Oracle of cloud computing
Hurd left HP in 2010, having overseen a doubling of the company’s stock price and a 60-percent rise in revenues despite leading the company through the worst worldwide economic recession in nearly a century. He soon landed at Oracle, trading in his role of updating a hardware company to compete in an increasingly software-focused world for one where he would transform a pre-Internet database software titan to world-class cloud competitor.The Oracle role presented a collaborative opportunity for Hurd. He served as one of two company presidents alongside longtime Oracle financial executive Safra Catz, with both reporting to founder and CEO Larry Ellison. When Ellison stepped down to become CTO in 2014, he elevated Hurd and Catz as CEOs, a rare scenario in Silicon Valley, where authority typically flows downward from a single executive.
Ellison’s faith in Hurd was built on the longstanding relationship between HP and Oracle, which had been a major buyer of HP hardware to run its network infrastructure.

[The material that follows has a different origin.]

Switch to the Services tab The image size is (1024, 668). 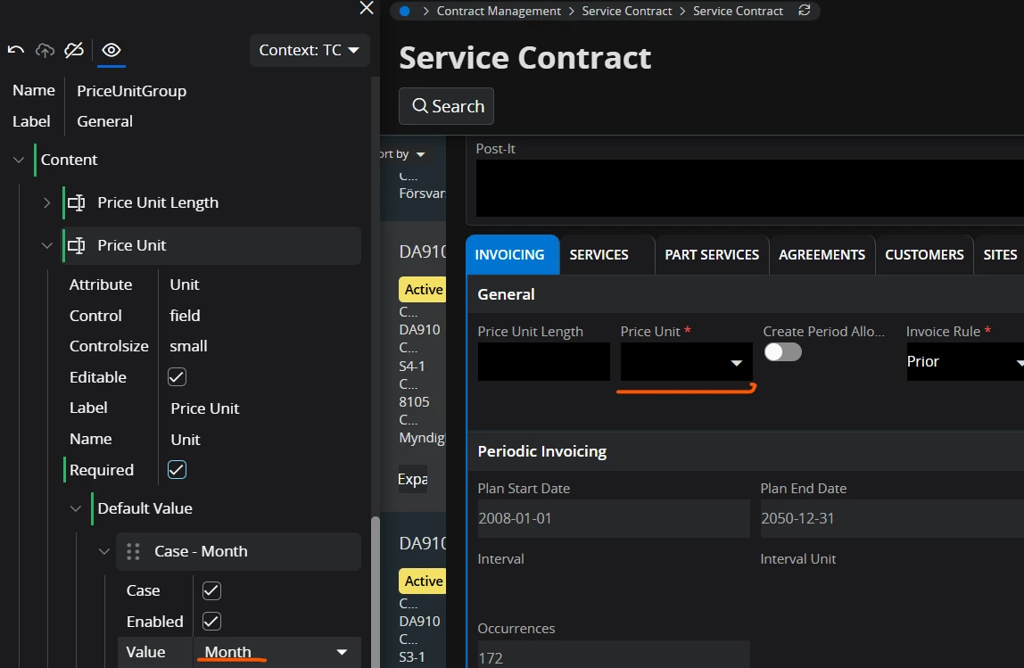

At the time of Hurd’s hiring, however, Oracle was in the process of digesting its $7.4 billion acquisition of networking hardware and software company Sun Microsystems.

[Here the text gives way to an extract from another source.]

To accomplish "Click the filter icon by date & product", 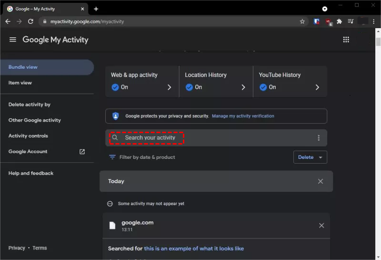I will [112, 157].
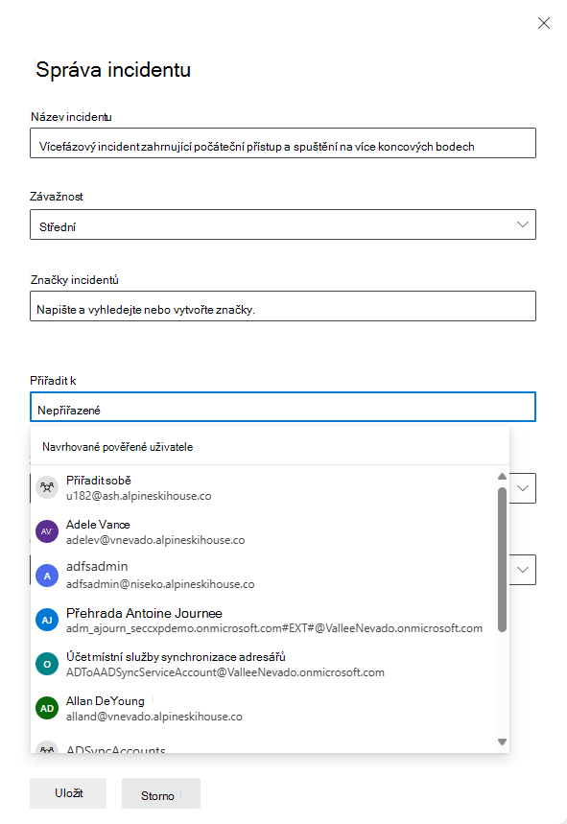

Bringing Hurd on board seemed like the perfect move for Ellison. Ellison praised his skill as a systems integrator, saying, “There is no executive in the IT world with more relevant experience than Mark. Oracle’s future is engineering complete and integrated hardware and software systems. Mark pioneered the integration of hardware with software when Teradata was a part of NCR.”

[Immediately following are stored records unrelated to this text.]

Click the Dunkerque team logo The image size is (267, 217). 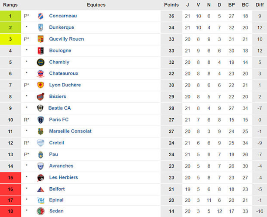pos(41,28)
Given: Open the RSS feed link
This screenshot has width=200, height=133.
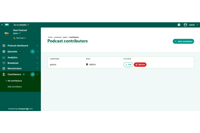Looking at the screenshot, I should (21, 38).
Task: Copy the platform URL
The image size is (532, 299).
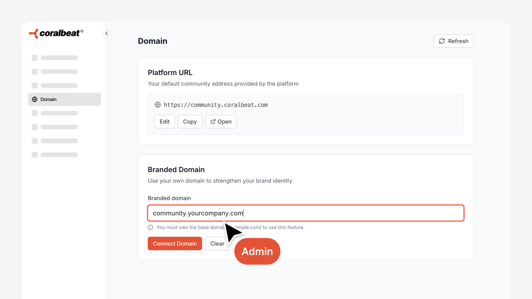Action: tap(190, 122)
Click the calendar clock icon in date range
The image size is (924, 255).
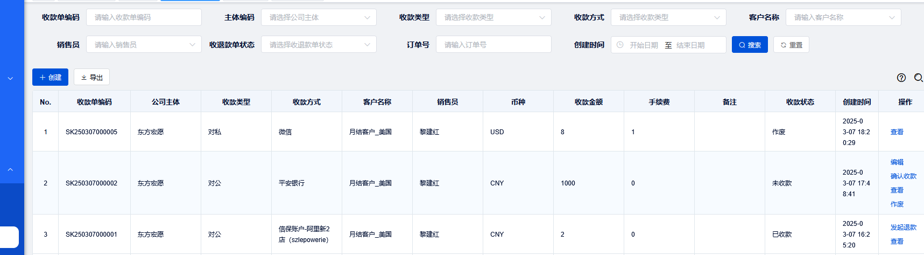pos(620,45)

This talent for integration would soon be put to use driving Oracle to the cloud. Within a year of Hurd’s hiring, Oracle rolled out the Public Cloud, its first significant software-as-a-service (SaaS) and platform-as-a-service (PaaS) offering, and it’s been rapidly expanding and refining its cloud offerings ever since.
Transforming the database giant
True to Hurd’s talent as a systems integrator, Oracle has become known as a provider of “hybrid” cloud solutions, in which some aspects of their customers’ cloud systems run on Oracle’s data centers and some operate locally. This arrangement is rare among major cloud providers but critical for certain security- and regulation-sensitive businesses like banks or telecom companies. Hurd pointed out the advantages this offers to such companies:“One of Oracle’s core differentiators is the fact that most of our competitors are either all cloud or all on-premises. The fact that we can do both and be able to align those two worlds, I think, becomes a very critical capability of Oracle’s that our customers benefit from.”
This doesn’t mean that Oracle hasn’t embraced fully-public cloud offerings. In fact, they now operate one of the most advanced and distributed cloud data center networks in the world, with 19 locations currently operating and another 12 slated to be opened in the near future. When Oracle announced the opening of its 12 new data centers, Hurd said:
“The future of IT is autonomous. With our expanded, modern data centers, Oracle is uniquely suited to deliver the most autonomous technologies in the world… And with our global datacenter expansion, we are able to help customers lower IT costs, mitigate risks and compete like they never have before.”
When Mark Hurd joined Oracle, it was known primarily as a database company that served the world’s largest businesses with complex solutions installed on-premises. Today, it’s becoming known more for its huge array of SaaS, PaaS, and infrastructure-as-a-service (IaaS) offerings, which together combine to create one of the deepest rosters of cloud services in the world.